— WORK TO BE COMPLETED —
In the entries below, find the line with "Open the 共同通信公式 account name" and the line with "This screenshot has"; reproduce those two lines and all lines between them exactly, without pictures.

— RECORDS FOR THE TASK —
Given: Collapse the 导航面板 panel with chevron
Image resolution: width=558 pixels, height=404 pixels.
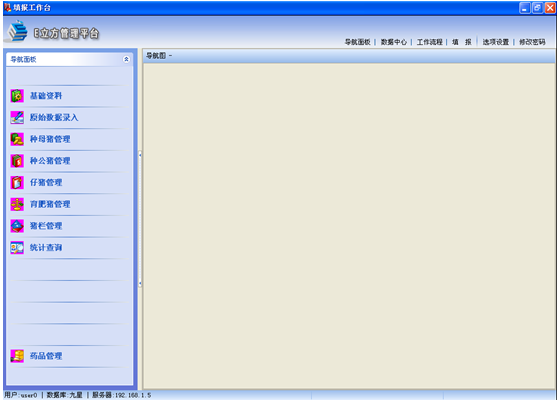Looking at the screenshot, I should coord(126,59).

--

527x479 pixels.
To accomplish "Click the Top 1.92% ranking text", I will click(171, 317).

* * *

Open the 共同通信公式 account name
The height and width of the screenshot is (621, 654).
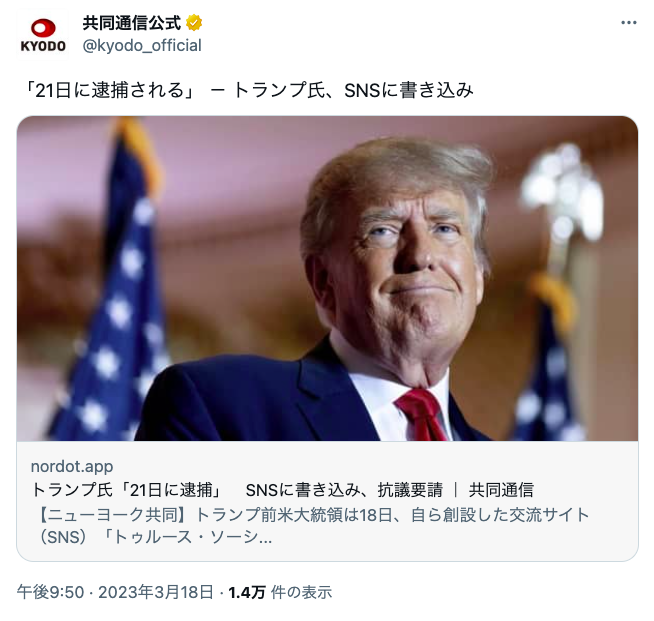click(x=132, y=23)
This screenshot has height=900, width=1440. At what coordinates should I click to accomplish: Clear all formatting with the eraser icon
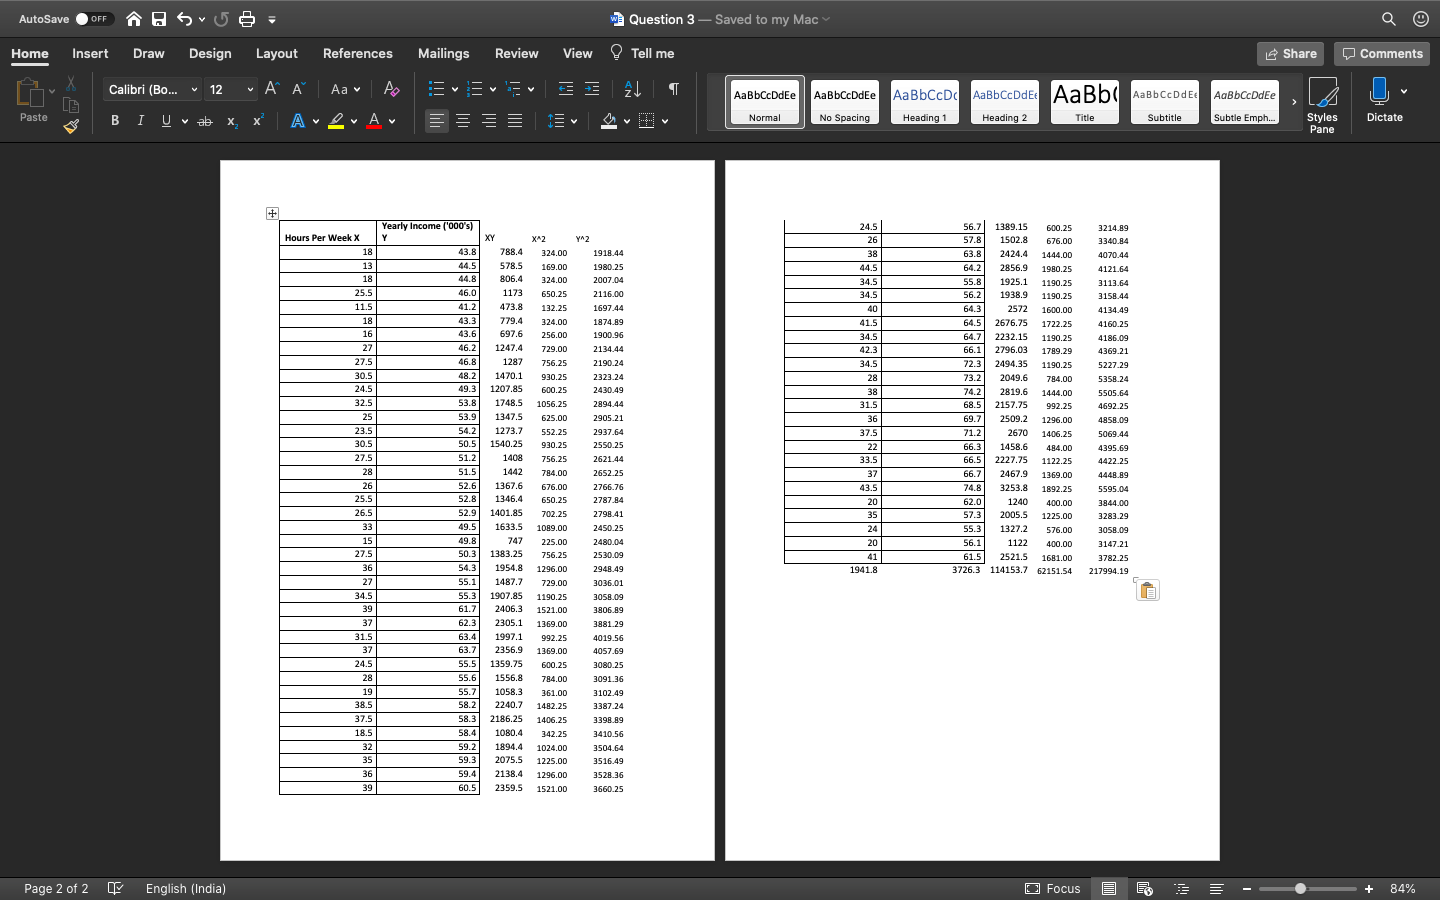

— ANSWER SPACE —
Open the 共同通信公式 account name
The height and width of the screenshot is (621, 654).
click(x=132, y=23)
This screenshot has height=900, width=1440. At what coordinates should I click to accomplish: Clear all formatting with the eraser icon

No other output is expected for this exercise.